*Directive:* Can you rewrite each of the entries below, swapping "screenshot" for "screen capture" and keeping everything else the same? Leave the pictures out of your version.

*Stored data:*
===============
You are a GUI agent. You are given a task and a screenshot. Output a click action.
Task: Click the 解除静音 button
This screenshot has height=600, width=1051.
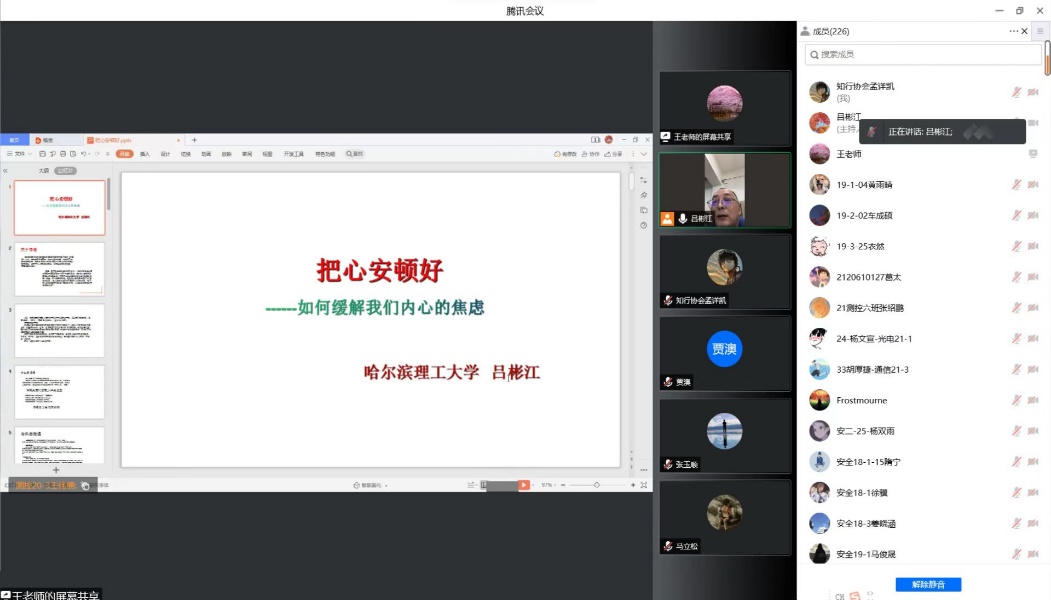928,584
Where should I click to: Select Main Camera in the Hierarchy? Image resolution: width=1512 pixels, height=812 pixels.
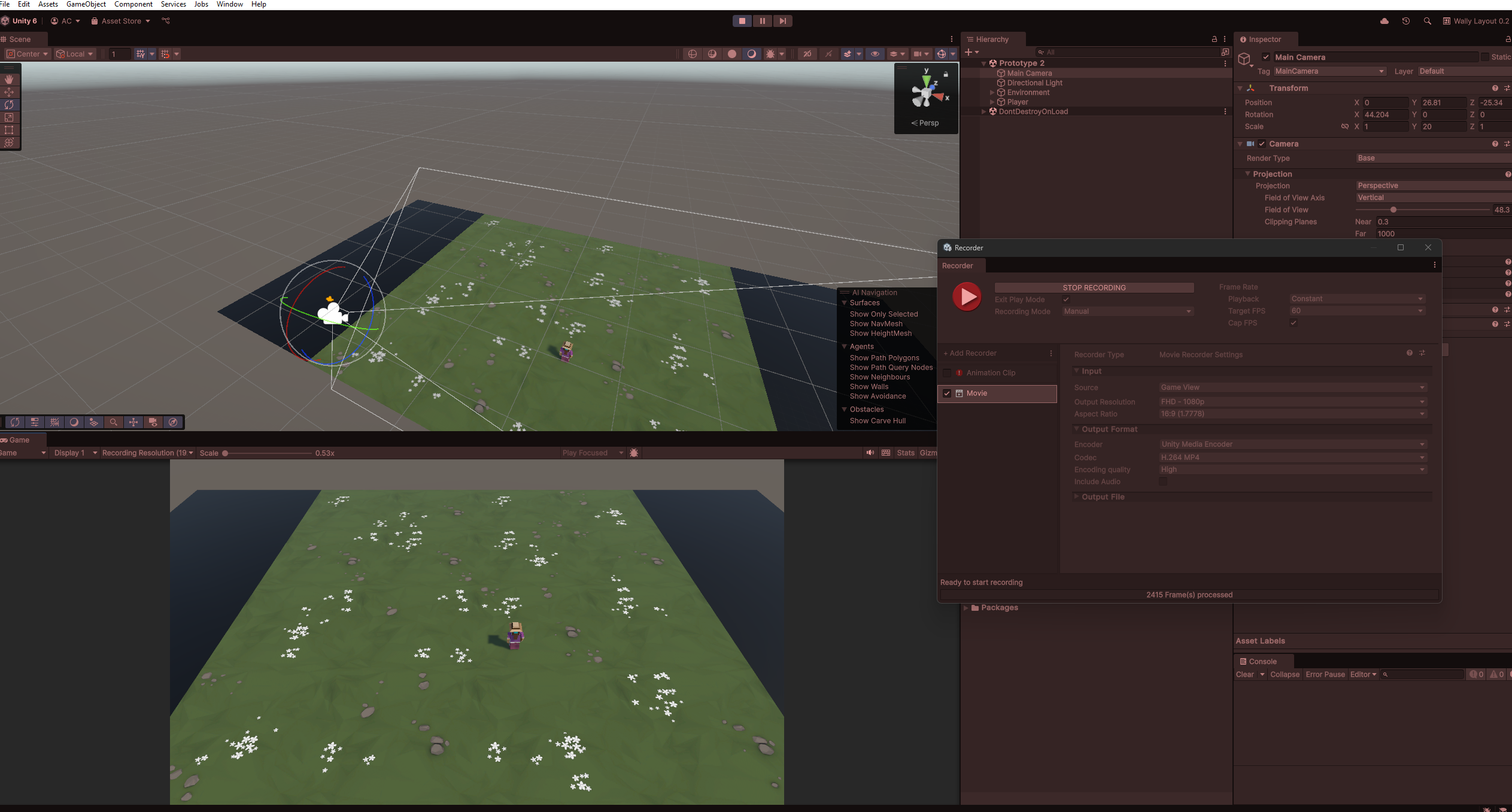1029,73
===============
*Output below:*
You are a GUI agent. You are given a task and a screen capture. Output a click action.
Task: Click the 解除静音 button
This screen capture has height=600, width=1051.
928,584
Where should I click to: Select Main Camera in the Hierarchy? Image resolution: width=1512 pixels, height=812 pixels.
1029,73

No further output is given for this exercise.